Una logica che si è imposta nelle varie decisioni del Congresso colombiano in materia giudiziaria e criminale e che riempie le carceri di persone colpevoli del “delitto di povertà”, soprattutto le donne. Una politica – denuncia l’appello –  che ha portato all’aumento di nuovi tipi di istituti penali e all’aggravamento delle pene, rafforzando un sistema penale basato “su una visione vendicativa, applicata come diritto penale del nemico, contrario alla garanzia dei diritti umani fondamentali per le persone private di libertà”.

Il documento fa riferimento ai prigionieri e alle prigioniere politiche, ancora in carcere a 5 anni dalla firma degli Accordi dell’Avana, che portarono alla legge di Amnistia e indulto, di cui ha usufruito un gruppo importante di ex- guerriglieri, ma non ha riguardato tutti.
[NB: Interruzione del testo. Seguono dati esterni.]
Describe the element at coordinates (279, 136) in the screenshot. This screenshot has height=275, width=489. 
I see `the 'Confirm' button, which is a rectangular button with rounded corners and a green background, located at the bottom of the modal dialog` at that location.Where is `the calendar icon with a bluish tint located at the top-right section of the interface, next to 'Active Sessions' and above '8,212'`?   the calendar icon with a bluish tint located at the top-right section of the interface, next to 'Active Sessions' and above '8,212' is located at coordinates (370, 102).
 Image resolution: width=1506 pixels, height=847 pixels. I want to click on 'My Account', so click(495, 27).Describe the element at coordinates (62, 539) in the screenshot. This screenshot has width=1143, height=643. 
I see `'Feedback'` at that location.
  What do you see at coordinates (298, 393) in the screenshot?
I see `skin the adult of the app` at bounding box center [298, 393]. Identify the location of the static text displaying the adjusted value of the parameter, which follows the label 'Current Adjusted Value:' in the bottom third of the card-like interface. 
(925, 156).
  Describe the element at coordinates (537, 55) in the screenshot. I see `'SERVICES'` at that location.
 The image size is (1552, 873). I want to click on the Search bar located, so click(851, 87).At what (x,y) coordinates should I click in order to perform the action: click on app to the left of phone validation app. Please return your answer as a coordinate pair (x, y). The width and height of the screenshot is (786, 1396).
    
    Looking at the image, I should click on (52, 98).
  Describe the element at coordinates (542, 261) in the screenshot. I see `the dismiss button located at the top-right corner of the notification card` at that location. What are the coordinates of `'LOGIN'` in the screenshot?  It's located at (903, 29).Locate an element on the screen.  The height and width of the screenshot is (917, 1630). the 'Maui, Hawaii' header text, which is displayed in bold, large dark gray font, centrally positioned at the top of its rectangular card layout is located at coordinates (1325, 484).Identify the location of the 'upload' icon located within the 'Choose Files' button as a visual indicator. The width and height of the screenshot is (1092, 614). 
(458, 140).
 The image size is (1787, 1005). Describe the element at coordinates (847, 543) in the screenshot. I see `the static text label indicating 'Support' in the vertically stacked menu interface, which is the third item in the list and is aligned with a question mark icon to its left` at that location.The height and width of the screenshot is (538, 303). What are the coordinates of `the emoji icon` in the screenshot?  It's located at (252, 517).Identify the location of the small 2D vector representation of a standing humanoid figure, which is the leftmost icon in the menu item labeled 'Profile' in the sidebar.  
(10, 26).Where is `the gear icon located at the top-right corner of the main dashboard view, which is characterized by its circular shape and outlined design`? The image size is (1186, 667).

Ora, si chiede al presidente e alla vicepresidenta di porre fine alla prigionia politica, facendo leva sulla Costituzione che, “al suo articolo 150, comma 17, attribuisce al Congresso della Repubblica la facoltà di concedere amnistie e indulti generali”.

I firmatari si rivolgono al nuovo governo affinché rimettano in libertà: “esponenti del movimento sociale, vittime di montature giudiziarie, tra cui le persone perseguite e incarcerate nel corso dell’ultimo sciopero generale, così come gli appartenenti a tutte le organizzazioni insorte e i combattenti delle ex Farc-ep, firmatari degli accordi dell’Avana, che ancora rimangono in prigione”.

Al contempo, si esorta il governo di Petro e Marquez “a includere nella loro agenda legislativa la fine dell’estradizione, il rimpatrio umanitario di quanti si trovino nelle carceri straniere o soffrano di gravi malattie”. Si tratta – scrivono i firmatari –  di un atto di sovranità nazionale in un paese che cerca di avviarsi verso una piena democrazia che garantisca i diritti dei cittadini, compresi quelli privati di libertà.

E sono in molti, dentro e fuori il paese, a sperare che la storica assunzione d’incarico del nuovo presidente e della vicepresidenta, che conosce bene i problemi degli “ultimi” e di quella “immensa maggioranza di donne private di libertà, accusate o condannate per delitto di povertà” di cui parla l’appello, sappiano mettere mano con coraggio anche alla crisi strutturale del sistema penitenziario e carcerario.